Should You Max Out Your Credit Cards Prior To Filing For Bankruptcy?

No, you should not max out your credit cards prior to filing for bankruptcy. This is a critical point to understand, as intentionally incurring debt before filing for bankruptcy can lead to serious consequences. Here are several reasons why this strategy is ill-advised and potentially harmful:

1. Fraudulent Intent:

Maxing out your credit cards with the intention of having the debt discharged in bankruptcy can be considered fraudulent. Bankruptcy courts scrutinize your financial transactions, especially those that occur shortly before filing. If it appears that you’ve racked up debt knowing you wouldn’t repay it, the court may determine that such debt is not dischargeable.

2. Presumption of Fraud:

There are specific rules in place that create a presumption of fraud for debts incurred shortly before filing for bankruptcy. For example, if you charge luxury goods or services over a certain amount within 90 days of filing, or take out cash advances over a certain amount within 70 days of filing, these debts may be presumed to be non-dischargeable.

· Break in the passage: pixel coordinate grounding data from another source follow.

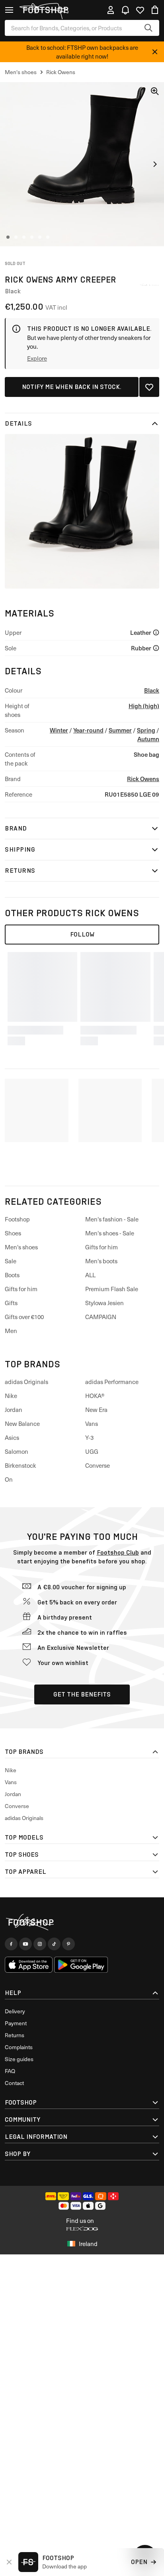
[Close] (155, 52)
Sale (10, 1261)
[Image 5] (40, 237)
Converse (97, 1465)
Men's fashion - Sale (112, 1219)
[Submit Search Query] (148, 28)
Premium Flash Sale (111, 1289)
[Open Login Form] (110, 10)
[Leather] (156, 632)
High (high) (144, 705)
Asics (12, 1437)
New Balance (22, 1423)
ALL (90, 1275)
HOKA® (95, 1396)
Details (18, 423)
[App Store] (29, 1965)
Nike (11, 1396)
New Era (96, 1410)
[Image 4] (32, 237)
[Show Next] (155, 164)
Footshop (17, 1219)
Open (139, 2562)
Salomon (16, 1451)
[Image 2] (16, 237)
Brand (16, 828)
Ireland (88, 2244)
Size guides (19, 2059)
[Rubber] (156, 648)
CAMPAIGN (100, 1317)
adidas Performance (112, 1382)
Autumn (148, 738)
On (9, 1479)
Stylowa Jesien (104, 1303)
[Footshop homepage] (45, 10)
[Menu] (9, 10)
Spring (146, 730)
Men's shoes (21, 1247)
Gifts (11, 1303)
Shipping (20, 849)
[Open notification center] (125, 10)
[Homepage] (82, 1922)
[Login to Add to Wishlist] (149, 387)
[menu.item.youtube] (25, 1944)
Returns (20, 870)
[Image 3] (24, 237)
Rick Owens (143, 778)
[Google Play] (81, 1965)
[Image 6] (48, 237)
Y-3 (89, 1437)
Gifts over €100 (24, 1317)
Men (11, 1331)
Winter (59, 730)
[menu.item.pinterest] (68, 1944)
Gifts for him (21, 1289)
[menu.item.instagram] (39, 1944)
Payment (16, 2023)
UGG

3. Impact on Bankruptcy Filing:

Engaging in such behavior can not only affect the dischargeability of specific debts but can also impact the overall success of your bankruptcy case. If a bankruptcy trustee or creditor suspects fraudulent behavior, they can challenge the discharge of your debts or even your right to a discharge at all, potentially leading to a denial of your bankruptcy relief.

4. Legal Consequences:

Beyond the impact on your bankruptcy case, fraudulent behavior can lead to legal consequences, including criminal charges. Bankruptcy fraud is a serious offense that can result in fines or imprisonment.

5. Ethical Considerations:

Bankruptcy is designed to provide a fresh start to individuals who are unable to meet their financial obligations due to circumstances beyond their control, not as a strategy to avoid paying for recent purchases. Using bankruptcy as a tool to escape recent debts is unethical and contrary to the purpose of the bankruptcy system.

6. Credit Implications:

Your financial behavior before bankruptcy is scrutinized by future lenders. If it’s evident that you intentionally incurred debt before filing, it may be more challenging to rebuild your credit after bankruptcy.

Example Scenario:

Imagine someone who maxes out their credit cards buying luxury items and then files for bankruptcy a month later. The bankruptcy trustee reviews the recent transactions and flags them as potentially fraudulent. The court then decides these debts are not dischargeable, leaving the individual responsible for paying back the full amount of the recent charges, despite the bankruptcy filing.

If you’re considering bankruptcy, it’s crucial to consult with a bankruptcy attorney to understand the legal implications of your actions and to navigate the process ethically and effectively. Making informed, responsible financial decisions prior to filing can help ensure that your bankruptcy process goes smoothly and achieves the debt relief you’re seeking.